The Official Jokes Thread

James

Staff member
This has got to be one of the funniest and most informative pieces trivia I have ever read. You really have to read it to the end to get the full extent of what it is about.

Railroad tracks.
The US standard railroad gauge (distance between the rails) is 4 feet, 8.5 inches. That's an exceedingly odd number.Why was that gauge used? Because that's the way they built them in England , and English expatriates designed the US railroads.
Why did the English build them like that? Because the first rail lines were built by the same people who built the pre-railroad tramways, and that's the gauge they used.
Why did 'they' use that gauge then? Because the people who built the tramways used the same jigs and tools that they had used for building wagons, which used that wheel spacing.
Why did the wagons have that particular odd wheel spacing? Well, if they tried to use any other spacing, the wagon wheels would break on some of the old, long distance roads in England , because that's the spacing of the wheel ruts.

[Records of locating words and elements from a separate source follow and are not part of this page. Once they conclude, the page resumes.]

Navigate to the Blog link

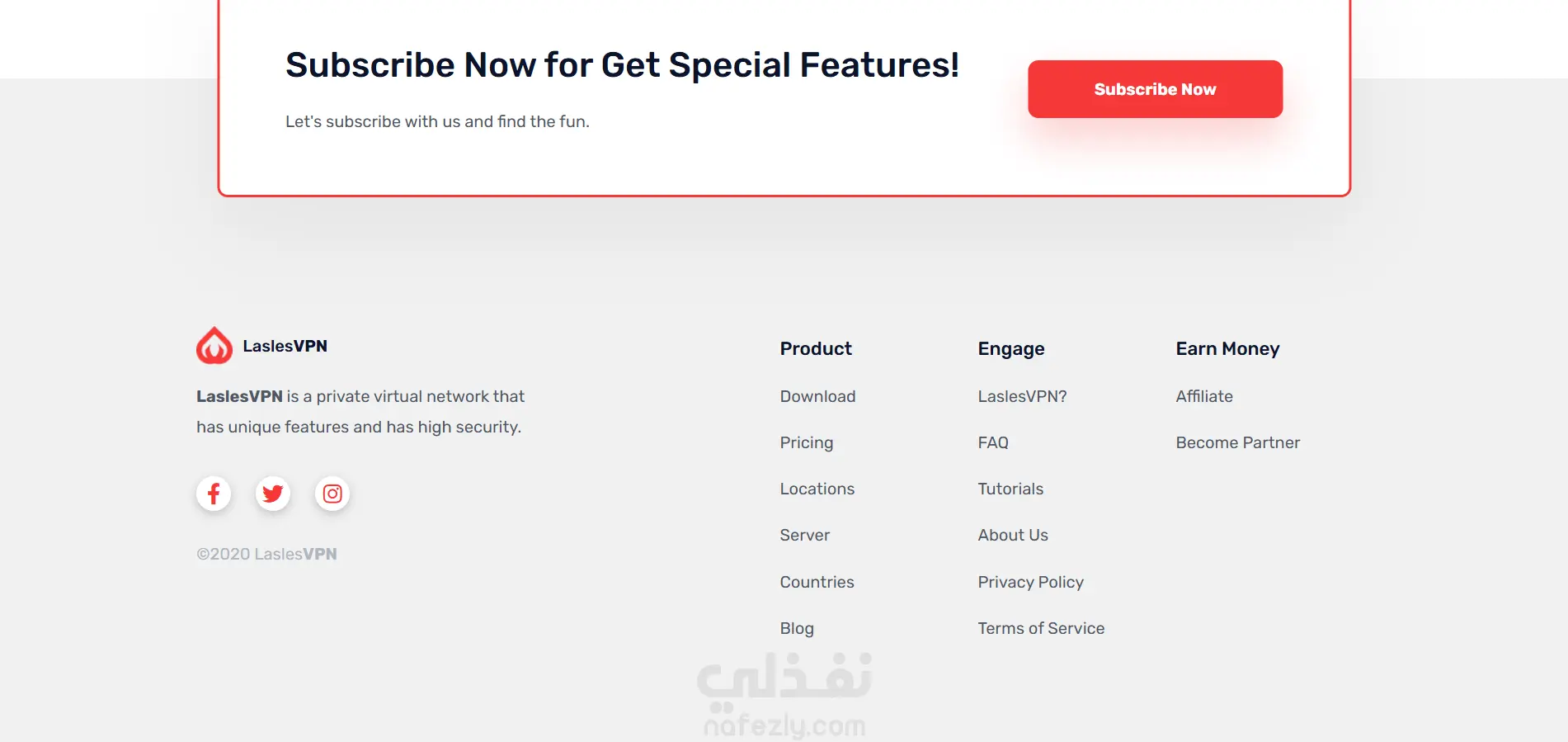point(797,628)
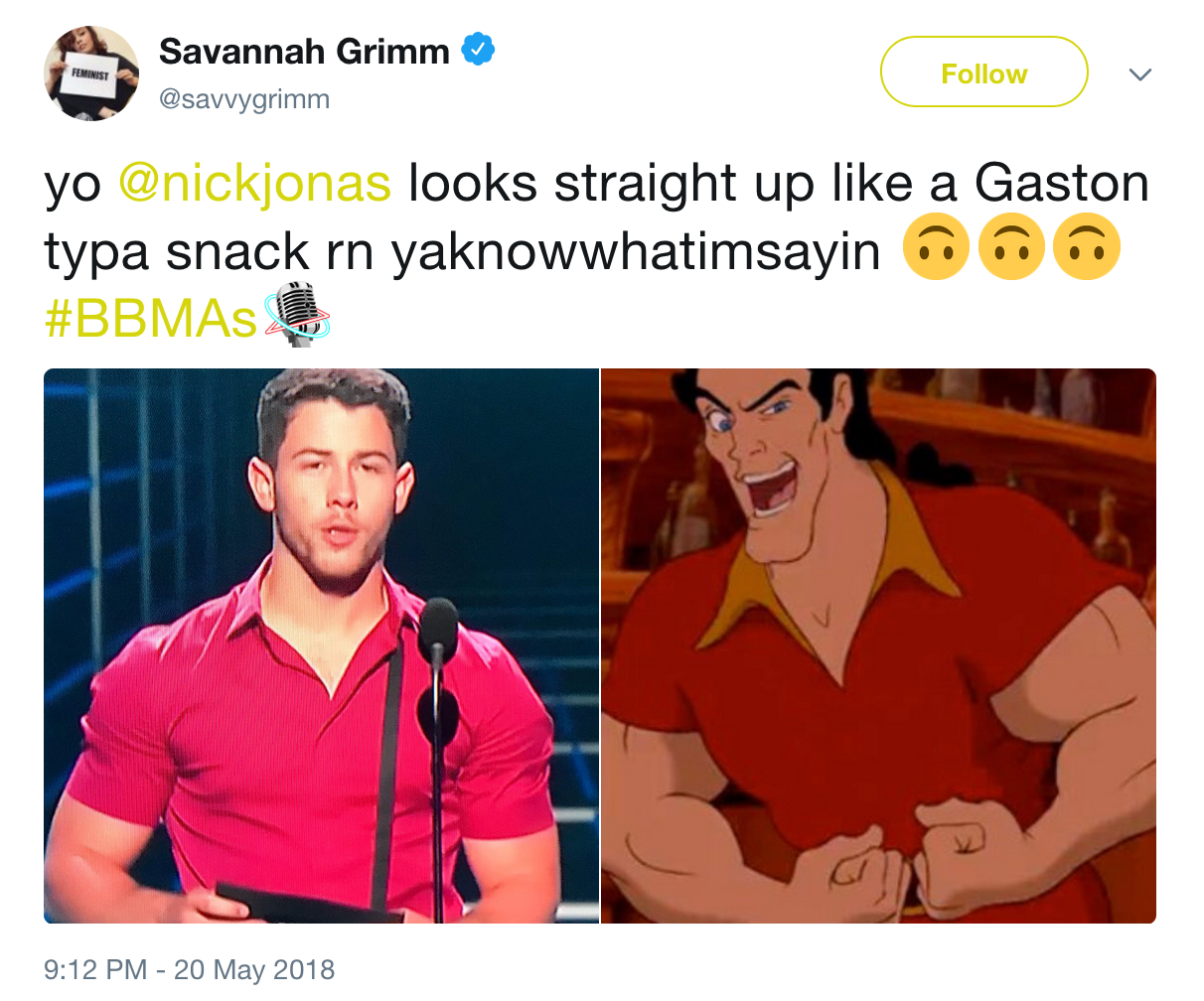Image resolution: width=1204 pixels, height=1001 pixels.
Task: Open Savannah Grimm's profile avatar
Action: [90, 73]
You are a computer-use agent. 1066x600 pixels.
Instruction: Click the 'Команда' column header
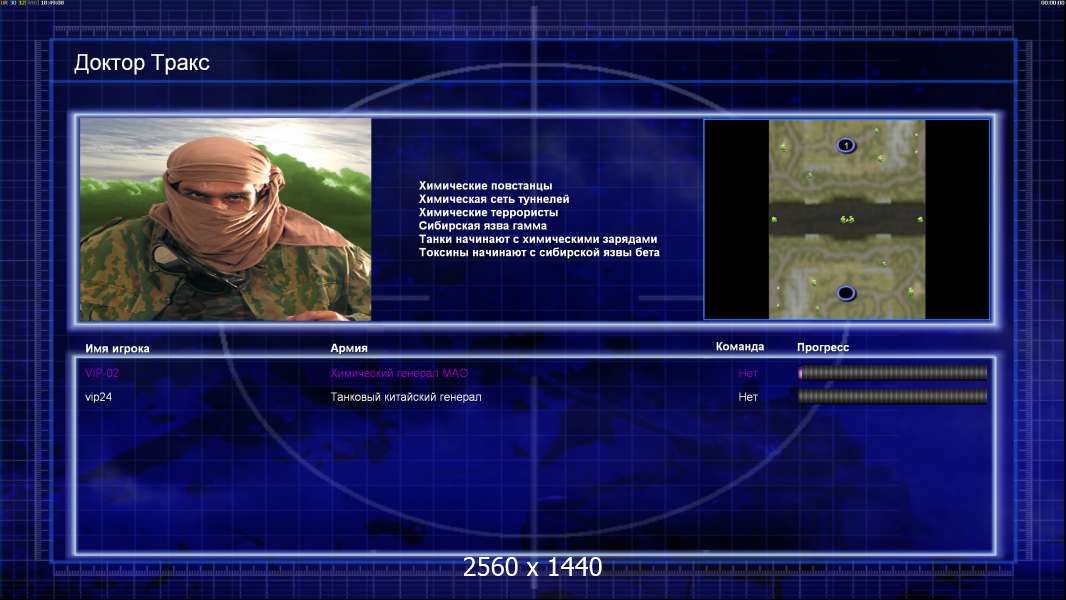[x=740, y=347]
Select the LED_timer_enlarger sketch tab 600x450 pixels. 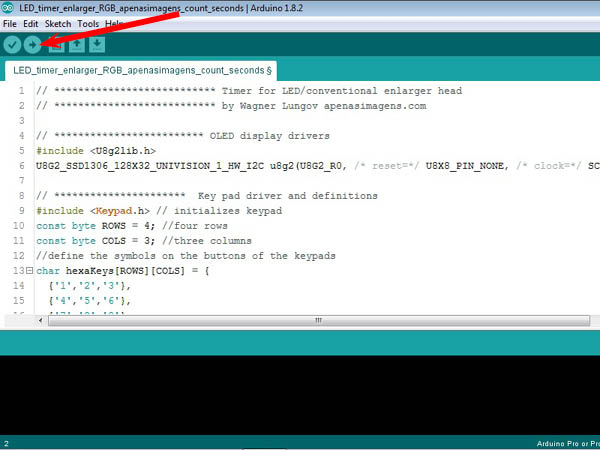pyautogui.click(x=138, y=71)
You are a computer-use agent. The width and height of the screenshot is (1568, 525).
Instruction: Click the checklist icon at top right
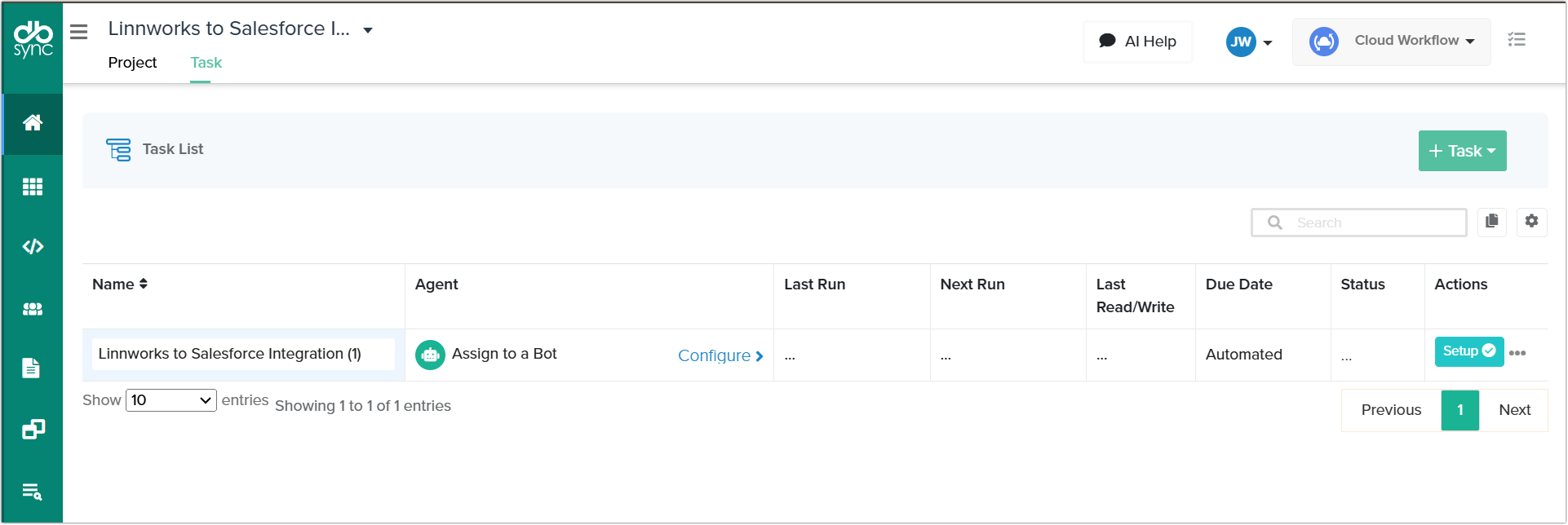pyautogui.click(x=1516, y=40)
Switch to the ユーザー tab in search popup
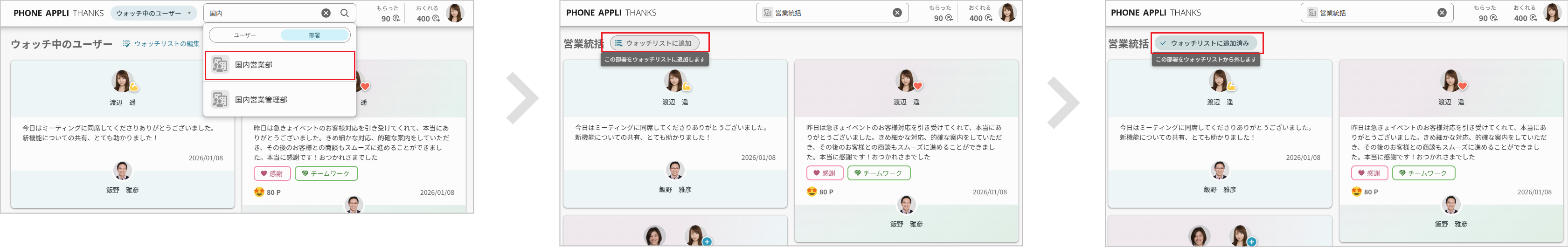Screen dimensions: 1568x247 click(x=245, y=35)
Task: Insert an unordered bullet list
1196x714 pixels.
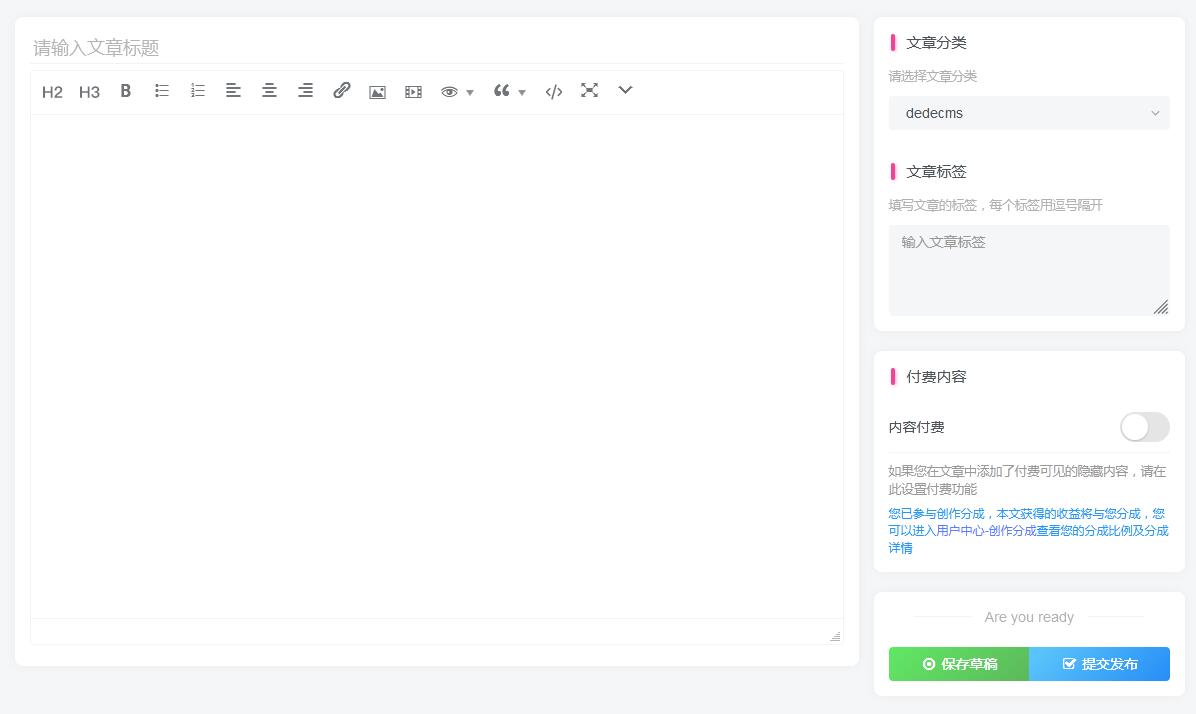Action: pos(161,91)

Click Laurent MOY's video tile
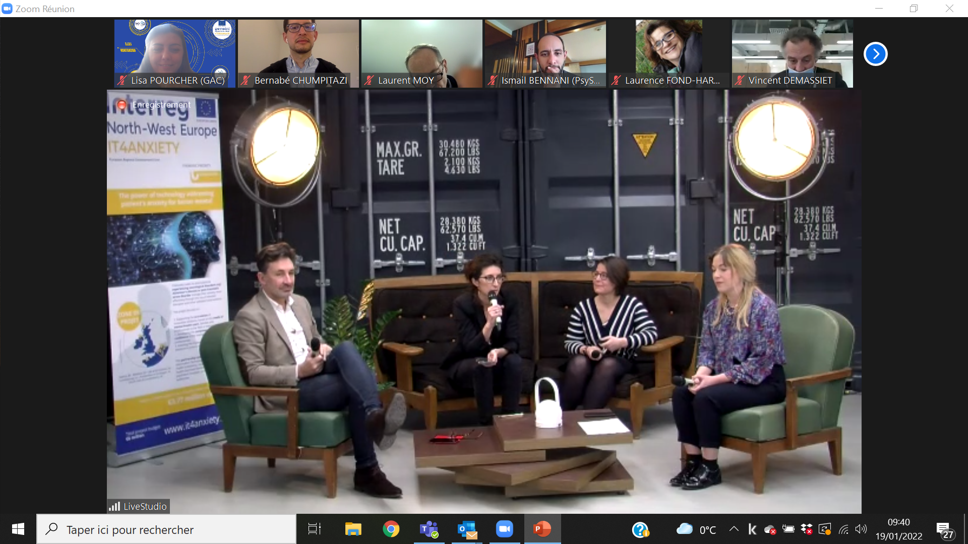[x=421, y=53]
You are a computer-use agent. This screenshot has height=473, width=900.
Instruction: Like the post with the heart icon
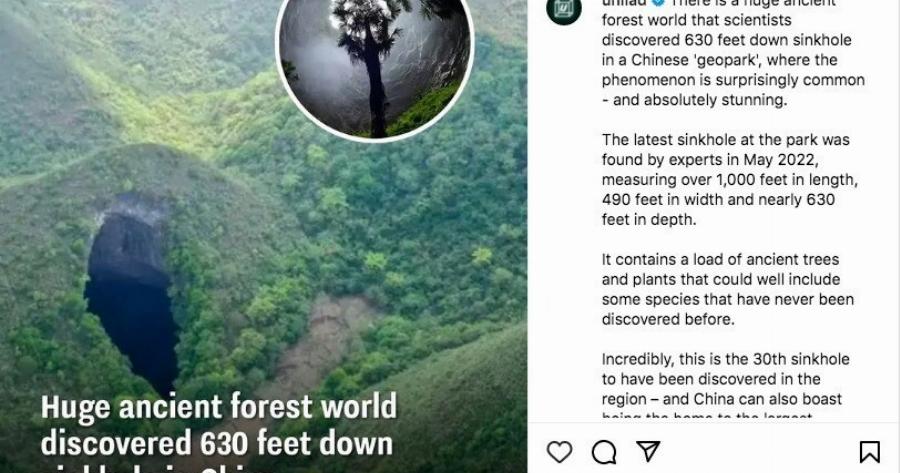(560, 452)
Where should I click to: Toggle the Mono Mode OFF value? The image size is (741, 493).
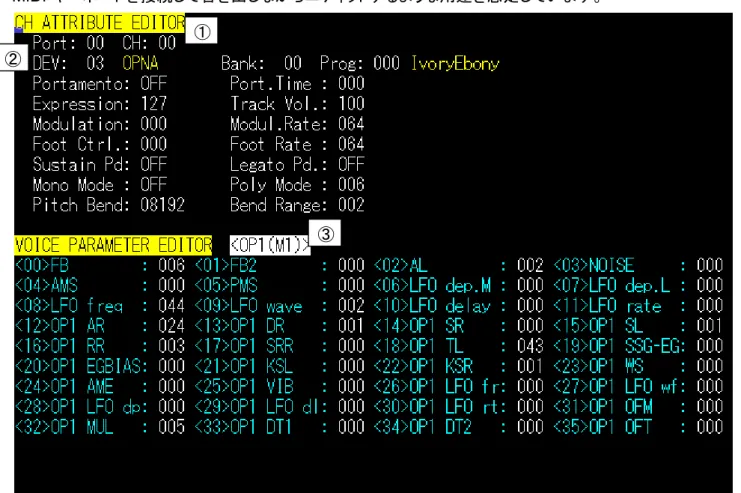154,185
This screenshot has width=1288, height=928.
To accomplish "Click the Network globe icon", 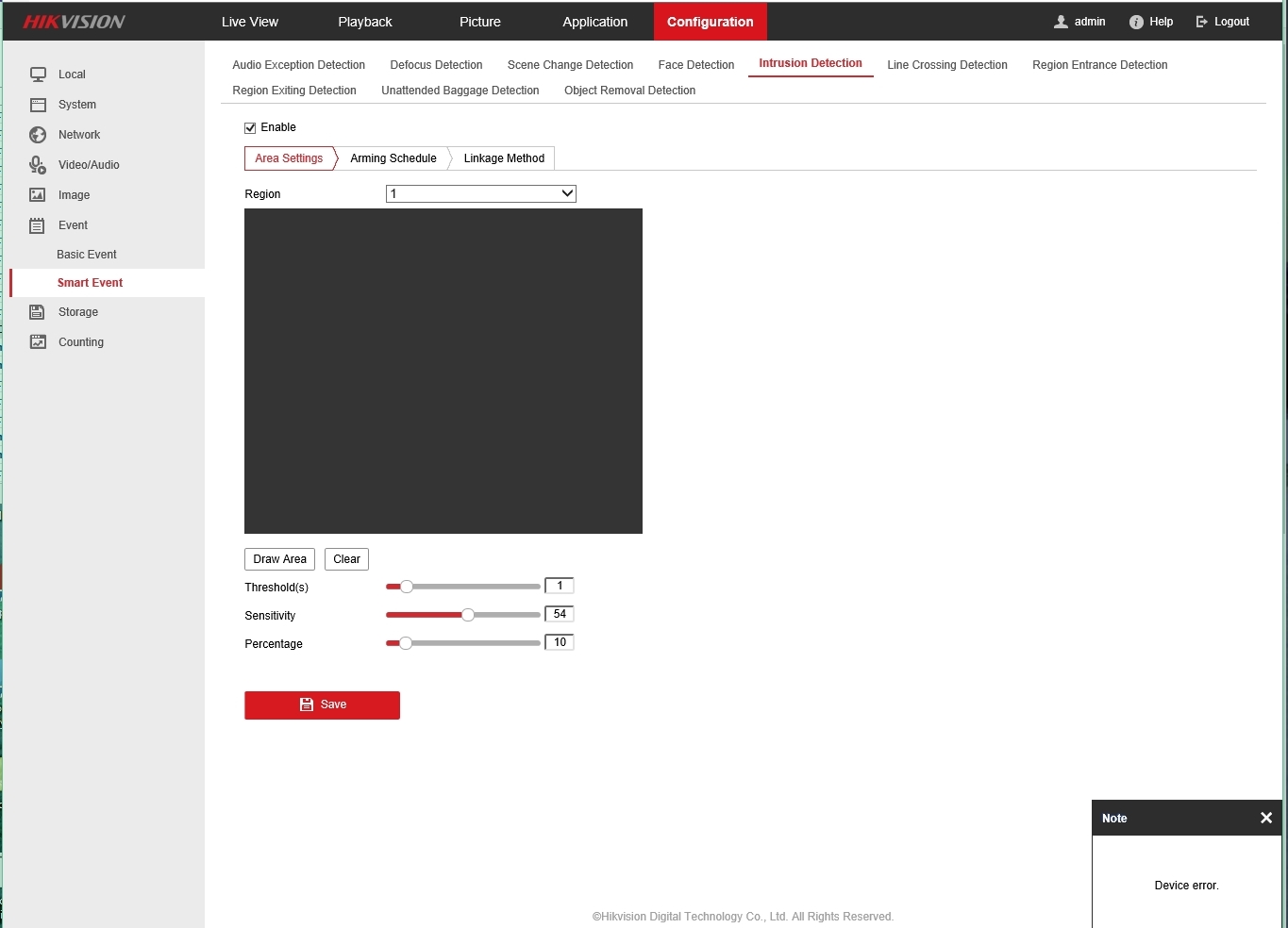I will [x=38, y=135].
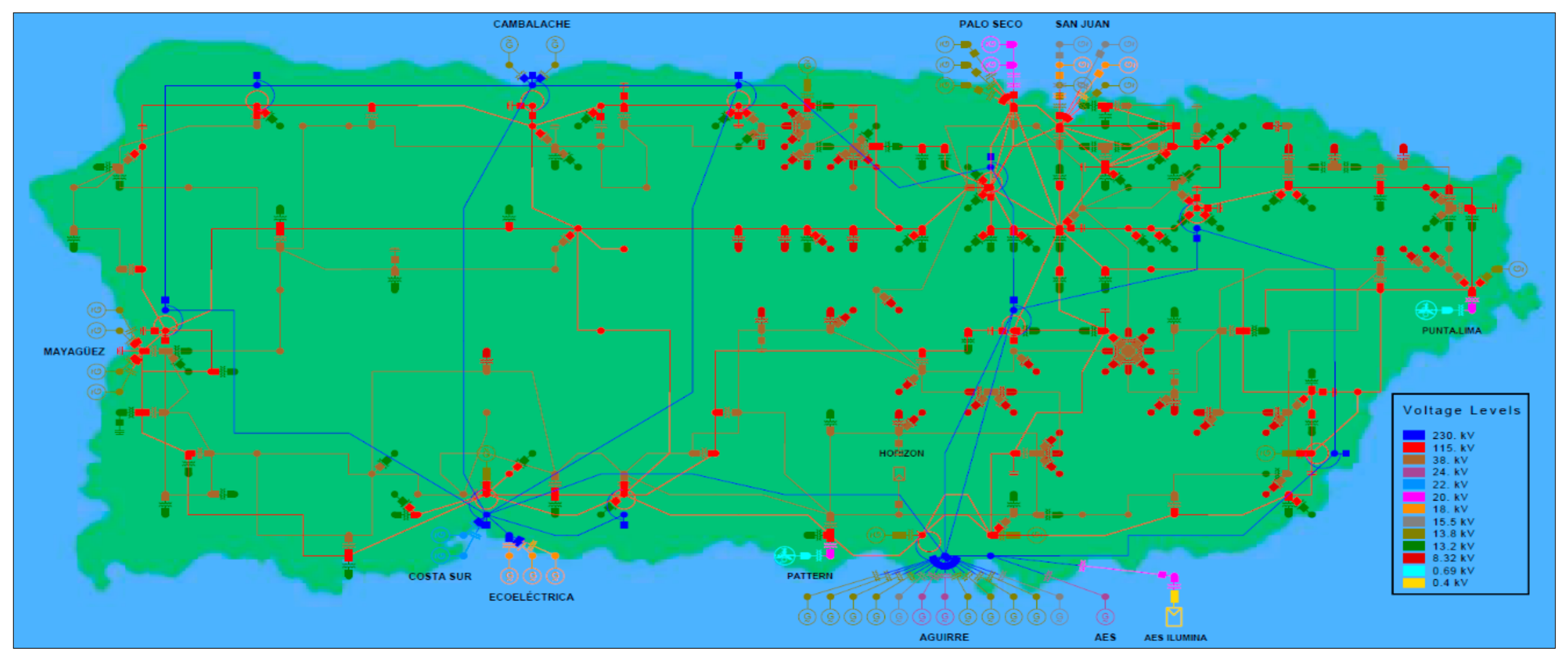The image size is (1568, 660).
Task: Select the left Cambalache generator symbol
Action: pos(510,45)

So who built those old rutted roads? Imperial Rome built the first long distance roads in Europe (including England ) for their legions. Those roads have been used ever since.And the ruts in the roads? Roman war chariots formed the initial ruts, which everyone else had to match for fear of destroying their wagon wheels.

Since the chariots were made for Imperial Rome , they were all alike in the matter of wheel spacing. Therefore the United States standard railroad gauge of 4 feet, 8.5 inches is derived from the original specifications for an Imperial Roman war chariot. Bureaucracies live forever.
So the next time you are handed a specification/procedure/process and wonder 'What horse's ass came up with this?' , you may be exactly right. Imperial Roman army chariots were made just wide enough to accommodate the rear ends of two war horses. (Two horses' asses.)
Now, the twist to the story:
When you see a Space Shuttle sitting on its launch pad, there are two big booster rockets attached to the sides of the main fuel tank.These are solid rocket boosters, or SRBs. The SRBs are made by Thiokol at their factory in Utah The engineers who designed the SRBs would have preferred to make them a bit fatter, but the SRBs had to be shipped by train from the factory to the launch site. The railroad line from the factory happens to run through a tunnel in the mountains, and the SRBs had to fit through that tunnel. The tunnel is slightly wider than the railroad track, and the railroad track, as you now know, is about as wide as two horses behinds.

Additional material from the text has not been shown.